By Dave Flaherty/The Oshawa Express

Long before Ontario was covered with sprawling stretches of multi-lane highways, the Indigenous communities of the region had their own widespread transportation network.

In his new book, The Legacy of Vanished Trails, Oshawa-based author Grant Karcich takes an in-depth look at the trails and portages that made up those networks.

According to Karcich, the book “extends the story” of his previous publication, Scugog Carrying Place: A Frontier Pathway, by examining historical trails and portages, which helped to increase co-operation between Indigenous peoples and European settlers and provided pathways to undiscovered portions of what eventually became Ontario, in their ‘modern settings’.

“This book tries to answer questions such as ‘who were the First Nations people in Durham and how did the Indigenous communities north of Lake Ontario develop?'”, Karcich explains.

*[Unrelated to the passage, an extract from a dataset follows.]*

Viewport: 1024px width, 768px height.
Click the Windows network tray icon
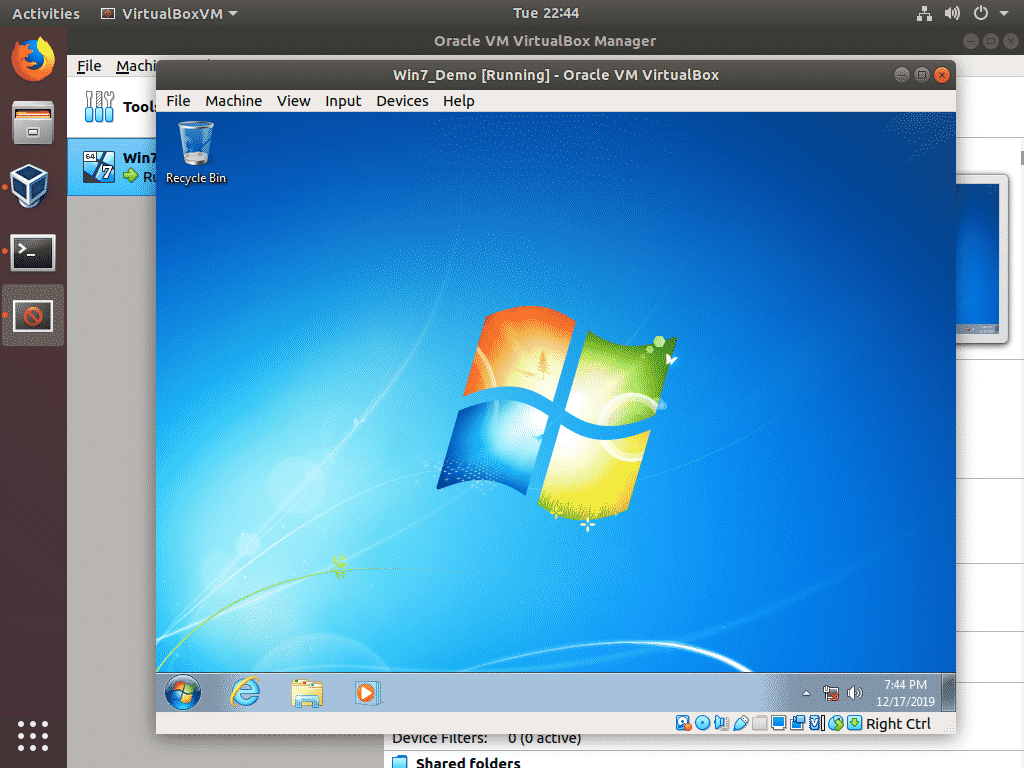coord(831,693)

Karcich said there has been relatively little written about these trails and portages and he wanted to highlight their importance in the settlement of not only Durham Region, but the entire province, as he examines portages in areas such as Toronto, Peterborough and the Bay of Quinte.

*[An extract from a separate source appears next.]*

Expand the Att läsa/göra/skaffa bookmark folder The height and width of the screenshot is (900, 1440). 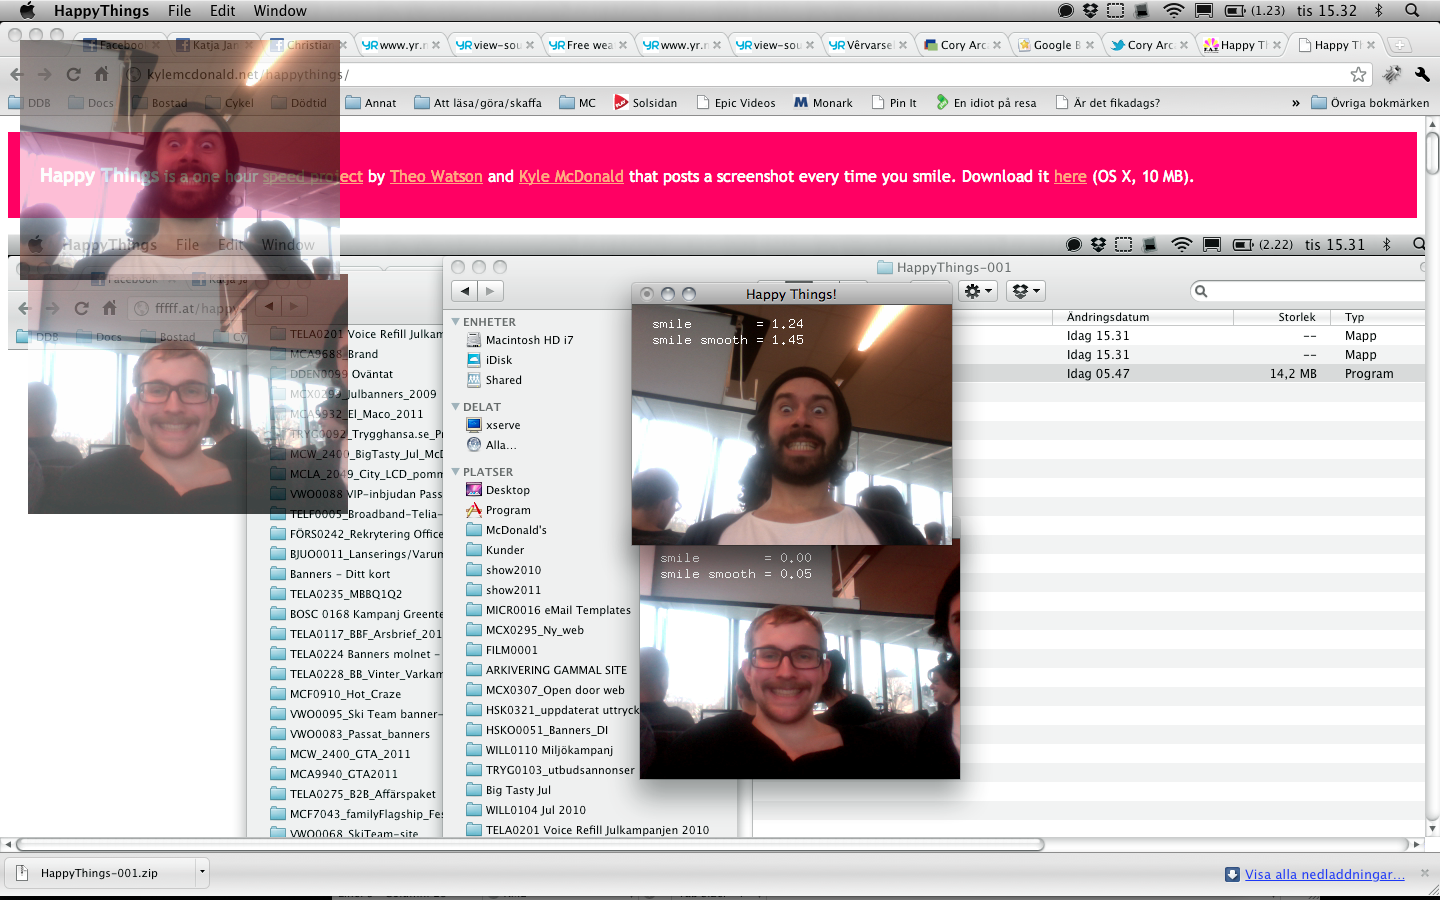pyautogui.click(x=478, y=102)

“This book reveals new, never before released details about the beginnings of Ontario and how the ancient trails evolved into modern transportation routes,” Karcich says, adding, “These trails were essentially the 407 and 401 of the day.”

The book also includes photographs, maps and information on artefacts that have been discovered in the vicinity of these historical trails and portages.

Over the past 150 years, Karcich said the once bustling routes have “primarily been left abandoned” but “some bits and pieces” remain.

Karcich said he began writing The Legacy of Vanished Trails about two years ago, and this time around, he went the self-publishing route, creating Red Handprint Press.

“Who knows I might be able to publish more books, there’s still a lot out there [to tell],” he says.

The Legacy of Vanished Trails is available online at redhandprint.ca and will also be on bookshelves in several locations.

Karcich will be hosting at book launch at CORE21, 21 Simcoe St. S. on June 13 from 4 to 6 p.m.